With the Defense Department weighing whether and how to change the U.S. military footprint overseas, it’s time to make the American military presence in the Baltic states durable. Maintaining merely periodic American boots on the ground, sometimes there and sometimes not — especially while a more permanent U.S. presence takes shape in nearby Poland — sends the wrong message at the wrong time to NATO’s most vulnerable allies and to Russian President Vladimir Putin.

Particularly in the wake of the U.S. withdrawal from Afghanistan and the concerns generated over American credibility, only a consistent U.S. military presence in each of the Baltic states can convincingly reassure allies that Washington has their back while also signaling to Putin the rock-solid American commitment to NATO. The seemingly rushed, chaotic U.S. withdrawal from Afghanistan has caused some American allies in Europe to question Washington’s commitment to NATO.

NATO? That is a cruel joke. Turkey is in NATO, and has worked assiduously since Erdoğan assumed power to undermine NATO members throughout the region. Germany is a weak military power with outsized economic muscles that pursues its own (often anti-American) ambitions while being protected by American might.

A much more realistic plan might be to follow the Israeli template. Supply them with weapons and share technological advances without dedicating any American troops to their defense. We might even provide air power (but not from bases in-country) in the event of an attack, but the idea that Americans will once again bleed in defense of a foreign country is one that needs far more justification than a return to Pax Americana just months after we failed spectacularly in Afghanistan.

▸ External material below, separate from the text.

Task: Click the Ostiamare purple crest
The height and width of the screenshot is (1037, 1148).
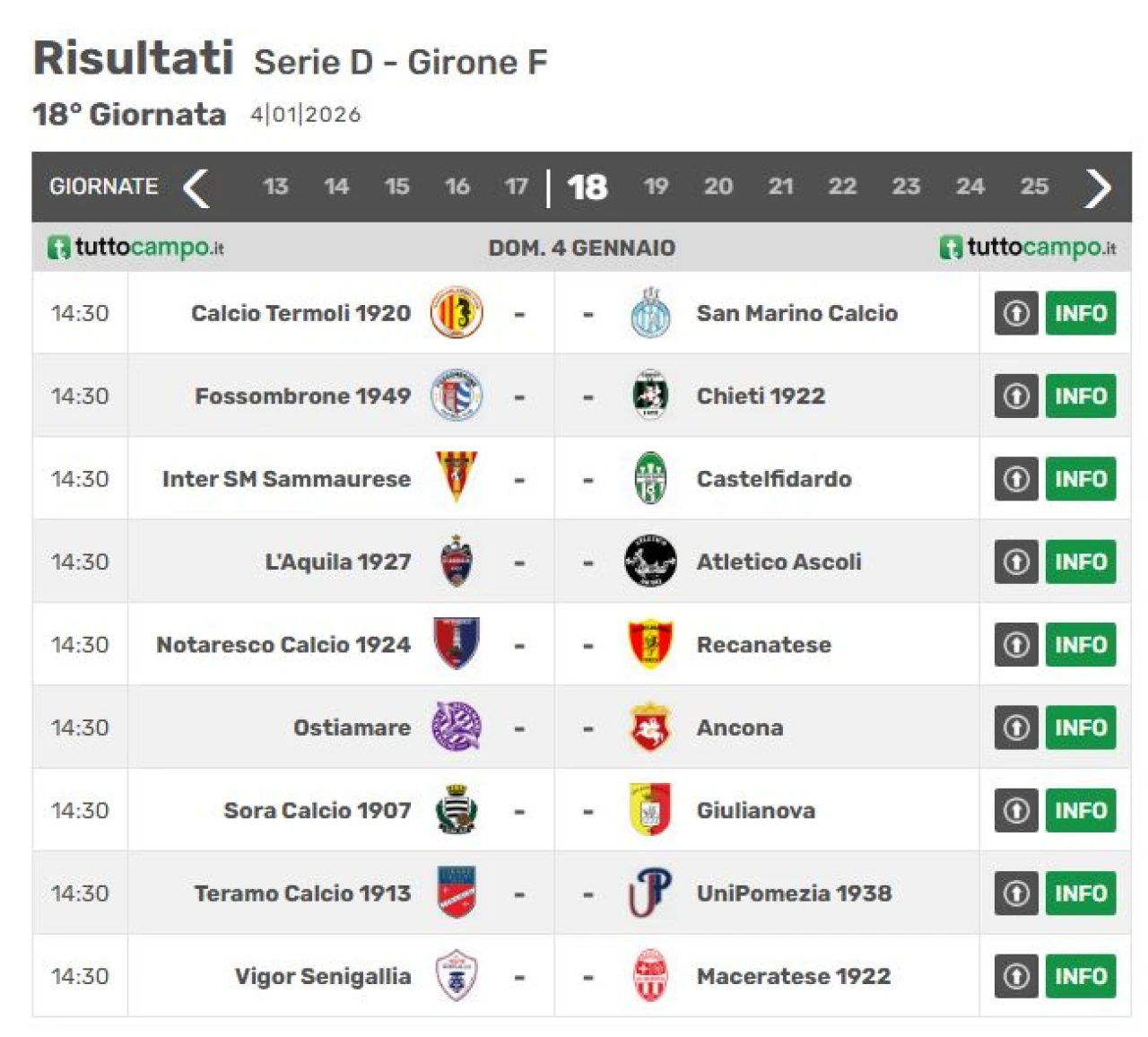Action: pyautogui.click(x=457, y=727)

There is one way that a physical presence in the Baltics (and Poland) would make sense, and that is a total shift away from NATO and toward the anti-Russian (and anti-Chinese) countries in the east. Spend the money where it will do some good, leave NATO to its own devices, force Germany to contribute to its own defense, and pull out of western Europe. The many billions we spend in the economies of countries that are often our economic and political adversaries would be much better spent in countries that have a growing sense of personal, religious and political freedom, rather than the current tone of resignation, stagnation, and worst of all — acceptance of the socialist nanny-state as the highest form of government that seems to infect most of western Europe.